EFFECTIVENESS OF THE REVERSE STOCK SPLIT

      The Reverse Stock Split, if approved by the Company's stockholders, would
become effective (the "Effective Date") upon the filing with the Secretary of
State of the State of Delaware of a Certificate of Amendment of the Company's
Certificate of Incorporation in substantially the form of the Reverse Stock
Split Amendment attached to this Proxy Statement as Exhibit A. It is expected
that such filing will take place on or shortly after the date of the Meeting,
assuming stockholders approve the Reverse Stock Split. However, the exact timing
of the filing of the Amendment to the Certificate of Incorporation will be
determined by the Board of Directors based upon its evaluation as to when such
action will be most advantageous to the Company and its stockholders, and the
Board of Directors reserves the right to forego or delay the Reverse Stock Split
Amendment for up to twelve months following the stockholder approval thereof.

      Shortly after the Effective Date, stockholders will be asked to surrender
certificates representing shares of Old Common Stock in accordance with the
procedures set forth in a letter of transmittal to be sent by the Company. Upon
such surrender, a certificate representing shares of Common Stock resulting from
the Reverse Stock Split will be issued and forwarded to the stockholders (and
cash in lieu of any fractional share interest); however, each certificate


                                       9
<PAGE>

representing shares of Old Common Stock will continue to be valid and represent
the number of shares of New Common Stock equal to the number of shares of Old
Common Stock (and cash in lieu of fractional shares, as described above) that
such stockholder is entitled to receive as a consequence of the Reverse Stock
Split. STOCKHOLDERS SHOULD NOT SEND THEIR STOCK CERTIFICATES UNTIL THEY RECEIVE
A TRANSMITTAL LETTER.

      After giving effect to the settlement of fractional shares of Common
Stock, there will be no material differences between the rights of the shares of
Old Common Stock outstanding prior to the Reverse Stock Split and the New Common
Stock outstanding after the Reverse Stock Split is effected.

FEDERAL INCOME TAX CONSEQUENCES

      The following is a summary of the material anticipated federal income tax
consequences of the Reverse Stock Split to stockholders of the Company. It
should be noted that this summary is based upon the federal income tax laws
currently in effect and as currently interpreted.
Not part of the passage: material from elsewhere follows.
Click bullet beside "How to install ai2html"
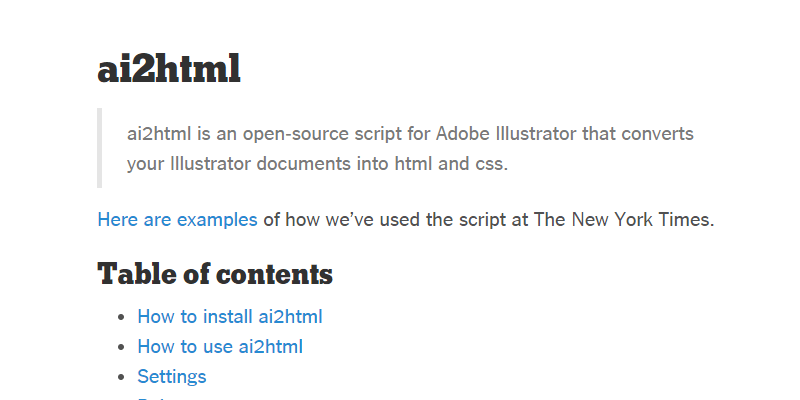Screen dimensions: 800x400 (x=122, y=318)
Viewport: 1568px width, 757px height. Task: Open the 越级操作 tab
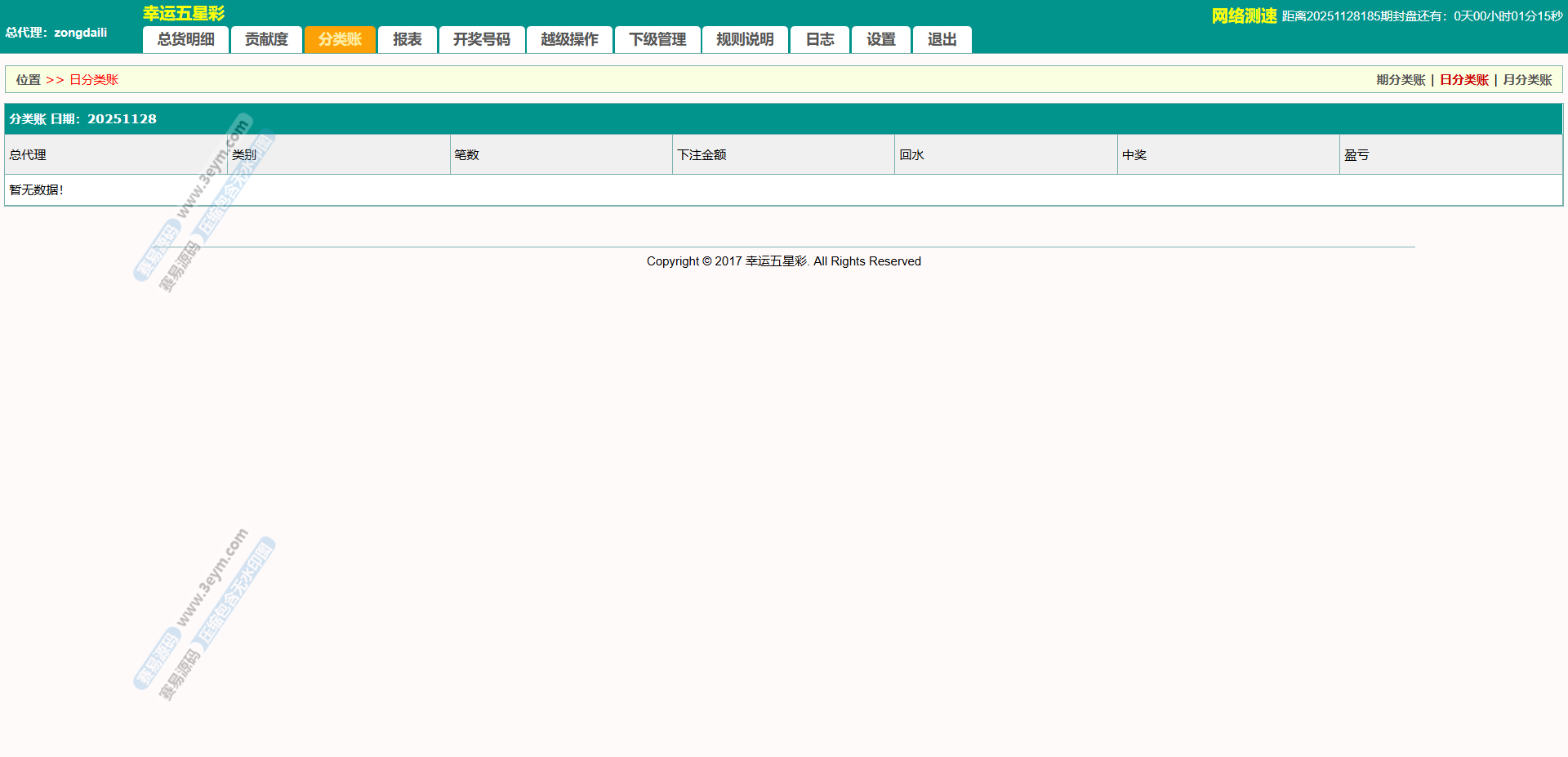tap(569, 39)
This summary does not take
into account possible changes in such laws or interpretations, including any
amendments to applicable statutes, regulations and proposed regulations, or
changes in judicial or administrative rulings, some of which may have
retroactive effect. The summary is provided for general information only, and
does not purport to address all aspects of the range of possible federal income
tax consequences of the Reverse Stock Split and is not intended as tax advice to
any person. In particular, and without limiting the foregoing, this summary does
not account for or consider the federal income tax consequences to stockholders
of the Company in light of their individual investment circumstances or to
holders subject to special treatment under the federal income tax laws (for
example, life insurance companies, regulated investment companies, and foreign
taxpayers). This summary does not discuss any consequences of the Reverse Stock
Split under any state, local or foreign tax laws.

      No ruling from the Internal Revenue Service or opinion of counsel will be
obtained regarding the federal income tax consequences to the stockholders of
the Company in connection with the Reverse Stock Split. ACCORDINGLY, EACH
STOCKHOLDER IS ENCOURAGED TO CONSULT ITS TAX ADVISER REGARDING THE SPECIFIC TAX
CONSEQUENCES OF THE PROPOSED REVERSE STOCK SPLIT TO SUCH STOCKHOLDER, INCLUDING
THE APPLICATION AND EFFECT OF FEDERAL, STATE, LOCAL AND FOREIGN TAXES, AND ANY
OTHER TAX LAWS.

      The Board of Directors believes that the Reverse Stock Split would be a
tax-free recapitalization to the Company and its stockholders. If the Reverse
Stock Split qualifies as a recapitalization described in Section 368(a)(1)(E) of
the Internal Revenue Code of 1986, as amended (the "Code"), (i) no gain or loss
will be recognized by a stockholder of Common Stock who exchanges its Old Common
Stock for New Common Stock, except that a holder of Common Stock who receives
cash proceeds from the sale of fractional shares of Common Stock will recognize
a gain or loss equal to the difference, if any, between such proceeds and the
basis of its Common Stock allocated to its fractional share interests, and such
gain or loss, if any, will constitute capital gain or loss if its fractional
share interests are held as capital assets at the time of


                                       10
<PAGE>

their sale, (ii) the tax basis for the New Common Stock received by holders of
Common Stock will be the same as the tax basis of the Common Stock exchanged
therefore, less the tax basis allocated to fractional share interests and (iii)
the holding period for shares of New Common Stock will include the holding
period of Old Common Stock exchanged therefore, provided that such Common Stock
was held as a capital asset immediately prior to the Effective Date.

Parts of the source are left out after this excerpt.